- **What is needed**
If a line in the entries contains the string "named", include that line in your answer.

Dataset entries:
== Segment start ==
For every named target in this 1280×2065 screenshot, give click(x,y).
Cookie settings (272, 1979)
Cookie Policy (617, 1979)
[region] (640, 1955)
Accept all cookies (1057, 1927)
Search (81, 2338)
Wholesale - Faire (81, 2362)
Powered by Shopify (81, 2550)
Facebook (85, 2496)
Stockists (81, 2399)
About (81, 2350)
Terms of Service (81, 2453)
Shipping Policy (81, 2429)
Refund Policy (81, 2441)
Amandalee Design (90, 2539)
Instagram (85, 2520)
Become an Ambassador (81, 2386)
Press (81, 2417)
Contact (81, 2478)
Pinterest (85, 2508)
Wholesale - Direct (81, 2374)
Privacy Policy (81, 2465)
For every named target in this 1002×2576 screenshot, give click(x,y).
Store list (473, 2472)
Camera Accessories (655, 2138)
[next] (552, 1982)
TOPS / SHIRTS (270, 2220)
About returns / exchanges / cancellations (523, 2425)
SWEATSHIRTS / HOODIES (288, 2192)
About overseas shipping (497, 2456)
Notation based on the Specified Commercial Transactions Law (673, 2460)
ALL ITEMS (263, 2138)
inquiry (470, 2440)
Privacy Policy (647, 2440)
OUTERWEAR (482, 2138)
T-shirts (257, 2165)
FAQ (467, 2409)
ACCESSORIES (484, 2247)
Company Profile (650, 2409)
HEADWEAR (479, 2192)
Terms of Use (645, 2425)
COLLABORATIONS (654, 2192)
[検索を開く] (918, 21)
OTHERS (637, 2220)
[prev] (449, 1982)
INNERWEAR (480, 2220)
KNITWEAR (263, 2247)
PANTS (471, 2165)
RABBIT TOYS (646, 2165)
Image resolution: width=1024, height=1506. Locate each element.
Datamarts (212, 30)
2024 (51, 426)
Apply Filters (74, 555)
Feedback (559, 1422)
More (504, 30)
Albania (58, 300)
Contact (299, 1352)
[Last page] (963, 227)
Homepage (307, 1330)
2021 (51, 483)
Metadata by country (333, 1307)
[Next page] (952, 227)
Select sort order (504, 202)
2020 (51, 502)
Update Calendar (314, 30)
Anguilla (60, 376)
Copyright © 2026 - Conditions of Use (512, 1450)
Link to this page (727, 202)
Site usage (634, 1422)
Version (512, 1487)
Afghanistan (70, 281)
== Segment end ==
- **Answer space**
For every named target in this 1280×2065 screenshot, give click(x,y).
For every named target in this 1002×2576 screenshot, give click(x,y).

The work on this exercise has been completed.